Metamerisms and testing Tetrachromacy
One way to test tetrachromacy experimentally would be to create trichromatic metamers (pairs of different spectral distributions which are perceptually indistinguishable to trichromats), which are distinguishable to the tetrachromat. These stimuli would vary along exactly the one dimension of spectral variation that lies in the null space (also called kernel) of the trichromatic transformation $\ker(T_3)$ but not in $\ker(T_4)$, which means moving along this axis leaves the trichromatic percept unchanged while changing the tetrachromatic one. So the null space is exactly the set of all spectral variations a visual system cannot detect. Since the tetrachromat has one additional cone, their null space is strictly smaller, meaning there are fewer invisible directions in spectral space.

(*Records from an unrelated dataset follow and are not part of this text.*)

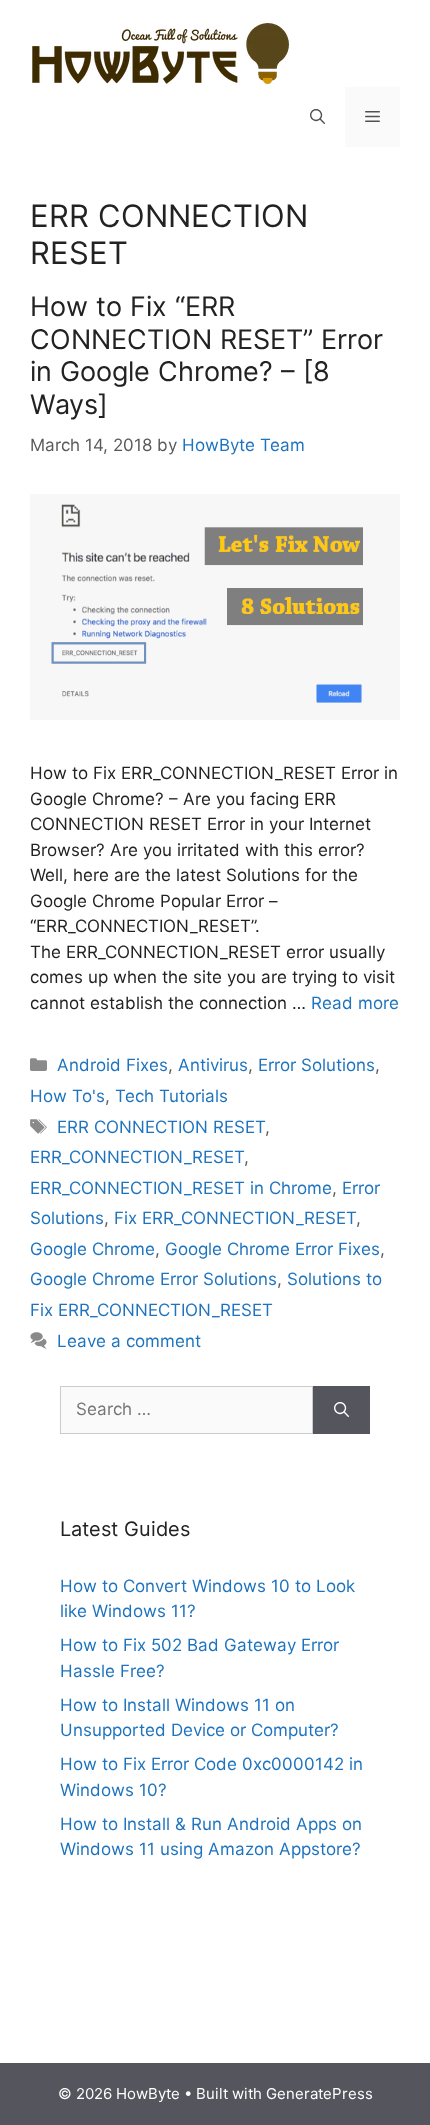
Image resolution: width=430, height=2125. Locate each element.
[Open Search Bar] (317, 117)
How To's (67, 1096)
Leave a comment (129, 1341)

Digital color bases like RGB are strictly 3D, they may look dull from the perspective of a tetrachromat. But by using lasers or an analog photo projector we could build experiments where we map the resolution and dimensions of tetrachromatic color space, identifying the fourth axis and the metamers it resolves.
The Inverse of Metamerisms: The Golden Dress
Not only do different spectral distributions map to the same colors, but there are also inverse metamerisms (actually known under “color constancy”), where the same spectral distribution maps to totally different colors. The most fascinating example is the golden dress, which in my humble opinion, is without a doubt, golden-white. But apparently there is a big proportion (~74%) of people who are able to see that this dress is in fact blue and black!
https://web.archive.org/web/20150227014959/http://swiked.tumblr.com/post/112073818575/guys-please-help-me-is-this-dress-white-and
The reason for this phenomenon is that our brain adjusts colors according to lighting and there are individuals differences. The visual system does not just passively transduce light but actively estimates illumination, trying to discount the color of the light source to recover the true surface reflectance. This is essentially the brain solving an underdetermined inverse problem: given the cone responses, infer both the illuminant and the surface reflectance, which are confounded. So the dress image is ambiguous because the illumination context is unclear. The visual system has to make a prior assumption about the illuminant:
- If your visual system assumes the dress is in shadow (bluish illuminant), it discounts the blue, and infers the surface must be white/gold.
- If your visual system assumes the dress is under artificial warm light, it discounts the warm colors and infers blue/black.
So to everyone who sees the dress as black and blue, get out, breath some fresh air, and stay out of the sun, you probably got a few sunstrokes too much.